→ **Data in this exercise**

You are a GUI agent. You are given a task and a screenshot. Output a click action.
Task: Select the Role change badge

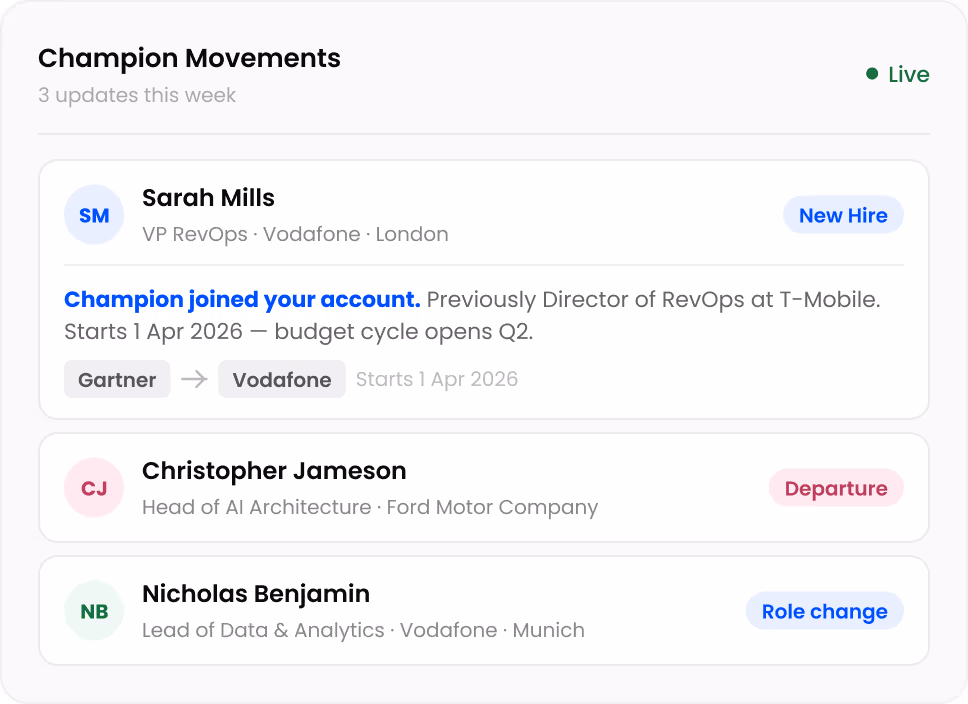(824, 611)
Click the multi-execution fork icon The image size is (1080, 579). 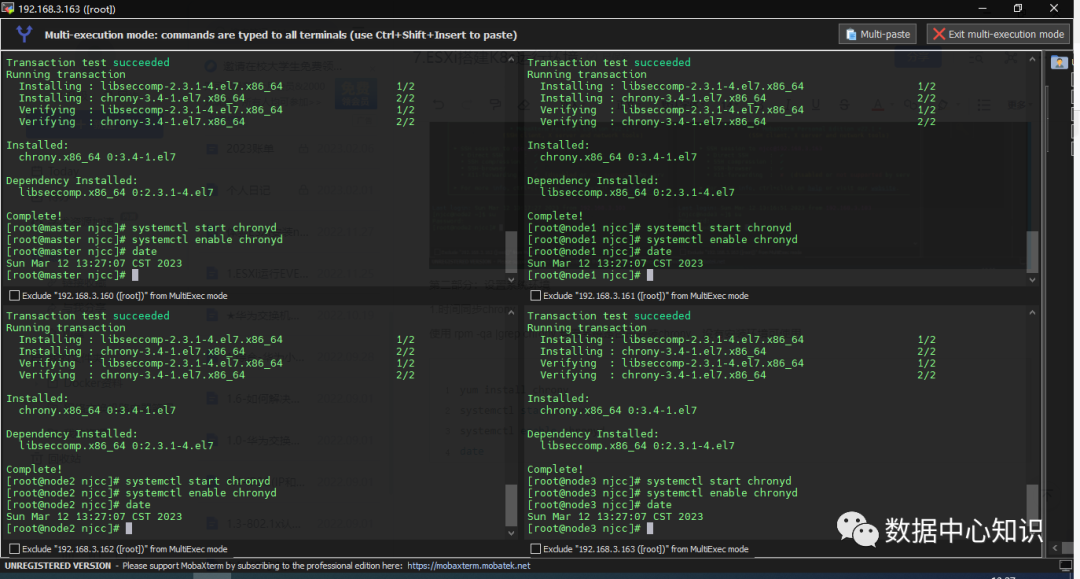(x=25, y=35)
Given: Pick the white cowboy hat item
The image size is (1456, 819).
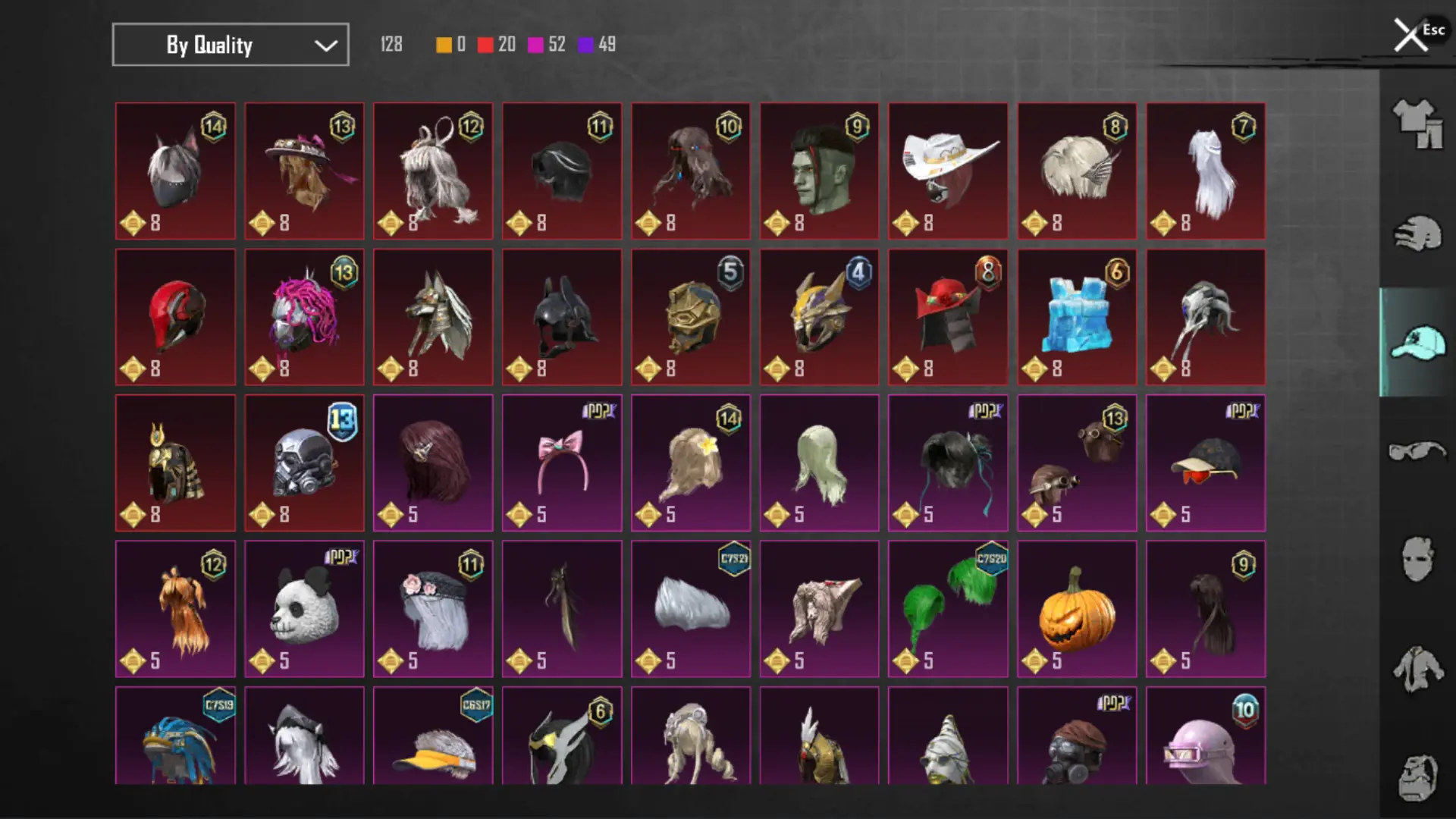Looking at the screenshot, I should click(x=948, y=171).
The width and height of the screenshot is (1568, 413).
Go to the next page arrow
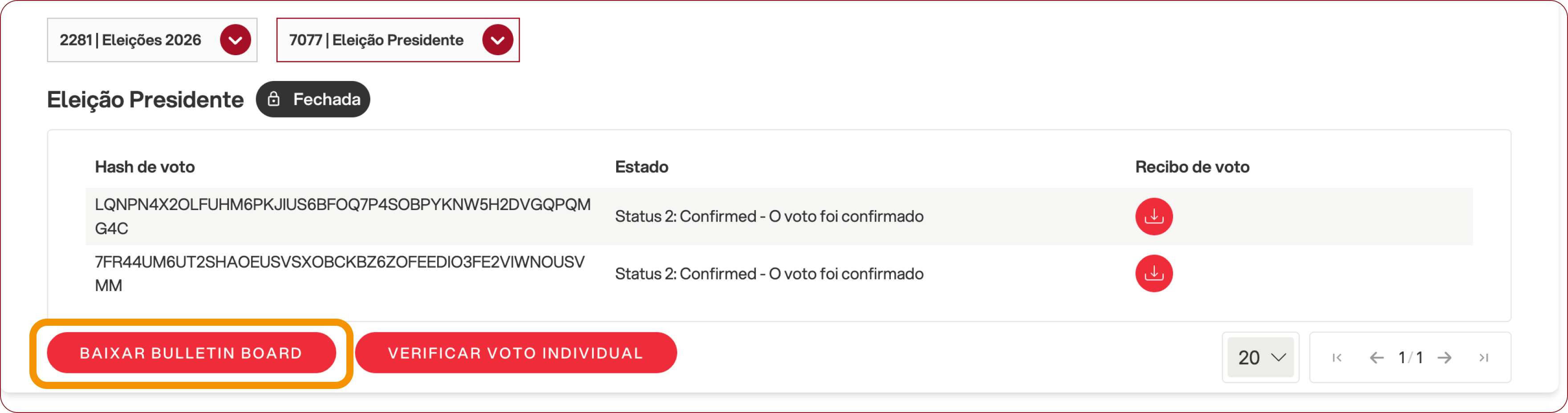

→ **Required action**
Take the line containing "The width and" and every line after it up to the end of the entries, and quote them exactly. Both ends count; the pictures do not.

→ **Your solution**
The width and height of the screenshot is (1568, 413).
Go to the next page arrow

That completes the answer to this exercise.